The case has already exposed deep-seated problems with the abortion laws in Queensland. Cairns obstetrician and professor of medicine Caroline de Costa, who was at the forefront of the campaign in 2005-06 to bring RU486 into the country and established the first clinical service using the drug, has stopped prescribing it because of what she says is the uncertainty in the law.
There were two factors in this decision, de Costa says. Strictly speaking, elective abortions are banned by statute law in Queensland. Section 282 of the criminal code, however, does allow an abortion to be performed "for the preservation of the mother's life".
In 1986, Brisbane judge Fred McGuire interpreted this exemption broadly to create one of the planks in Australian case law that gives women access to elective abortion, even when it is banned by statute.
De Costa's primary concern is that the legal situation is unstable, and the prosecution of Leach and Brennan reinforced that.
"Cairns has become something of a centre of abortion radicalism, if you like, compared to the rest of Queensland," she says. "And so when this case presented we felt it just wasn't a coincidence."

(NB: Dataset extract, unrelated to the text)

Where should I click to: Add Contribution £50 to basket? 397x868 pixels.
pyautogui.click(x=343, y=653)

The second issue she has with the existing law is the wording of section 282, which refers to "a surgical operation" to save the mother's life. How does the common law defence apply to her work with RU486, she wonders, when it is medical in its application, not surgical?

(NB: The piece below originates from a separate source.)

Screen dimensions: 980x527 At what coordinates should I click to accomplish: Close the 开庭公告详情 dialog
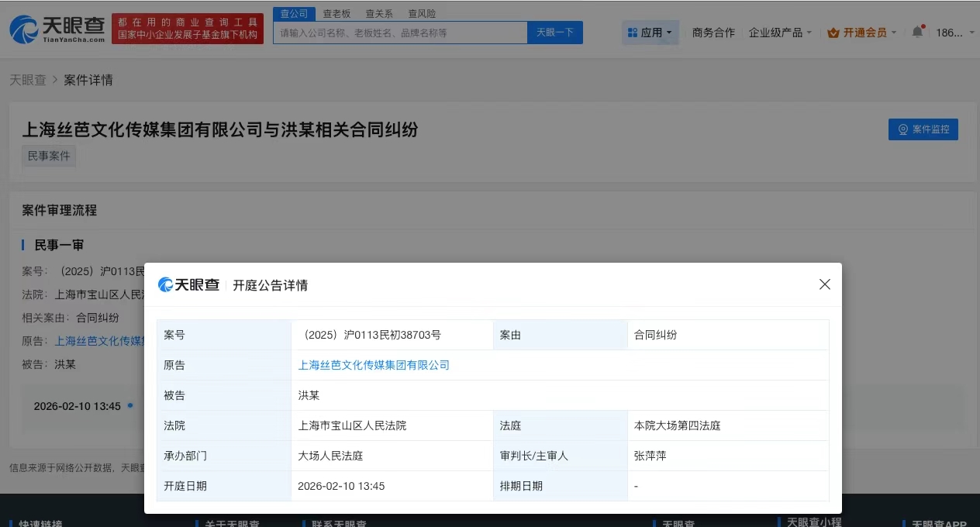(x=824, y=284)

"It's not about the ethics or morality or what anyone thinks about abortion," she says. "It's about making sure that the law is clear and consistent with the rest of Australia."
All of which is something of a headache for Premier Anna Bligh, just what she doesn't need right now when the unions are kicking up over the state government's $15 billion assets sell-off and the Labor mates affair continues to unspool.
Bligh's Labor predecessors Wayne Goss and Peter Beattie each reformed Queensland's antiquated laws on prostitution but shied away from abortion. Bligh, to date, has continued to follow the path of least resistance, saying she would support a private member's bill if it happened to lob in parliament, but the legislation wouldn't come from her, and if it were presented she doubted whether it would pass.
Bligh, a former women's activist, said she feared access to abortion could be made more restrictive if the legislation were amended "in its manifestation through the debate".
That would be a terrible outcome for women, the Premier said.
Leach, awaiting her day in court in trepidation with her boyfriend, could probably tell Bligh a thing or two about that.